Schwebend im Skatepark: In Barcelona durften erste Tester das Hoverboard ausprobieren.
Bild: Werk
Ein Redakteur des Blogs Jalopnik durfte das Hoverboard ebenfalls testen. Wie es sich anfühlt, auf dem Hoverboard zu schweben? "Es ist unglaublich schwer, aber auch unglaublich cool", so Robb Holland. Aufgrund seines Körpergewichts berührte das Schwebe-Skateboard mehrere Male dem Untergrund. Nachdem er mehr Balance auf dem Gerät erreicht hatte, schwebte auch er gut zehn Meter weit, ohne am Boden aufzusetzen. Wann das Hoverboard zum Verkauf angeboten wird und welchen Preis Lexus dafür verlangen wird, ist noch nicht bekannt.Das Hoverboard nutzt die Magnet-Schwebekraft von Supraleitern. In einem Deutschlandfunk-Interview erklärte Ludwig Schultz, wissenschaftlicher Direktor des Leibniz-Instituts für Festkörper- und Werkstoffforschung Dresden (IFW): "Die Magnetschiene liefert uns ein magnetisches Feld, eine Konfiguration des Magnetfeldes, die unverändert ist um den ganzen Kurs herum.
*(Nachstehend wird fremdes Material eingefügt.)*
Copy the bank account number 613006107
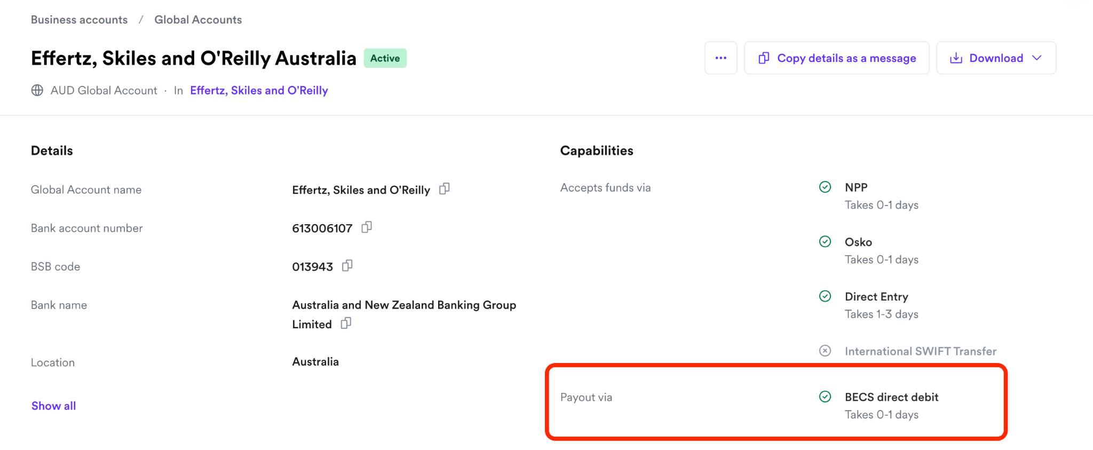Image resolution: width=1093 pixels, height=450 pixels. [367, 227]
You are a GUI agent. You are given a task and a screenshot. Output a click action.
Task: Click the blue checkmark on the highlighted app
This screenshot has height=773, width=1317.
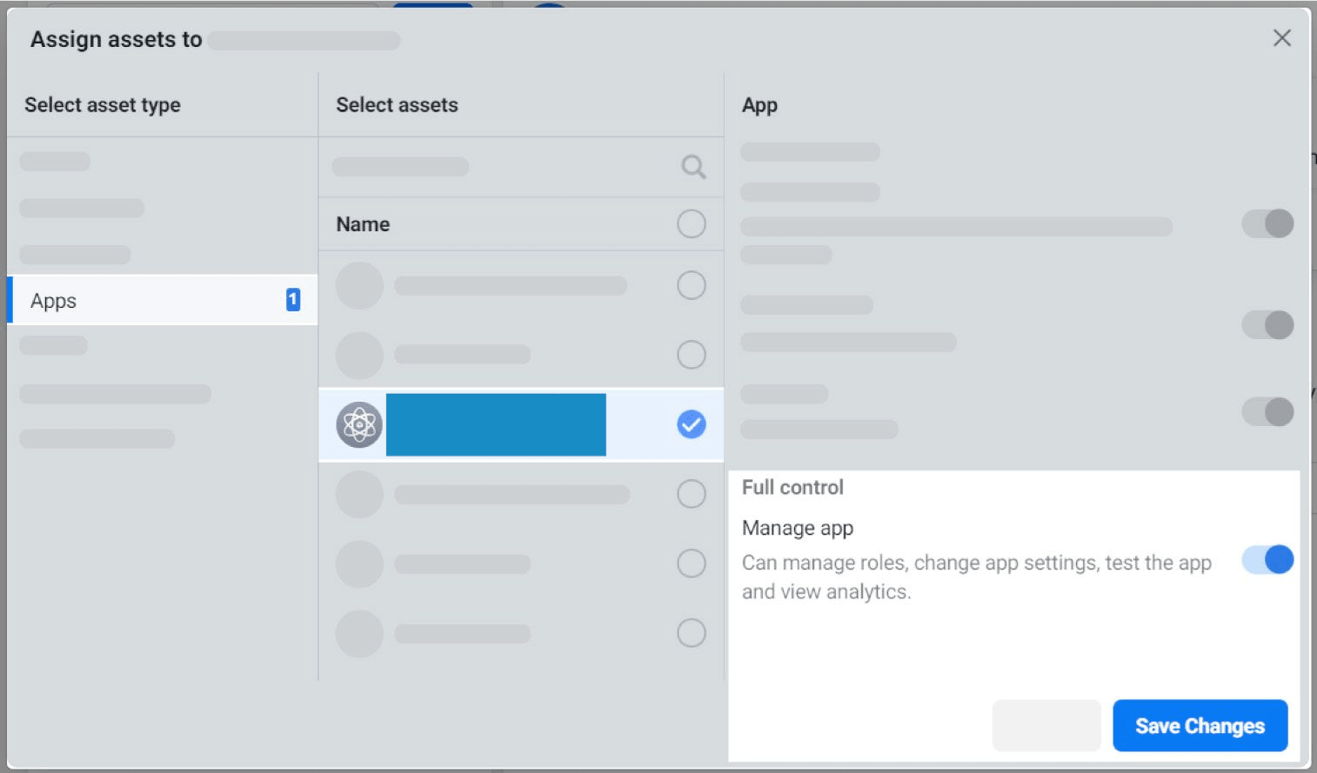pos(691,424)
Das heißt, wenn wir den Supraleiter über dieser Magnetschiene kalt machen, dann ist diese Magnetfeldkonfiguration in dem Supraleiter fest verankert." Der Supraleiter klammert sich also sozusagen an den Magnetfeldlinien fest. Damit das Hoverboard schweben kann, muss es sich demnach auf dem Bereich über einer Magnetschiene befinden. So muss der Untergrund des Skateparks aufwendig modifiziert worden sein. Das Board kann also nicht auf jeder beliebigen Oberfläche schweben.

Des Design des Hoverboards soll an den markentypischen Lexus-Grill erinnern.
Bild: Werk
Das Hoverboard nutzt Supraleiter

Flüssiger, minus 196 Grad kalter Stickstoff dampft aus dem Board hervor.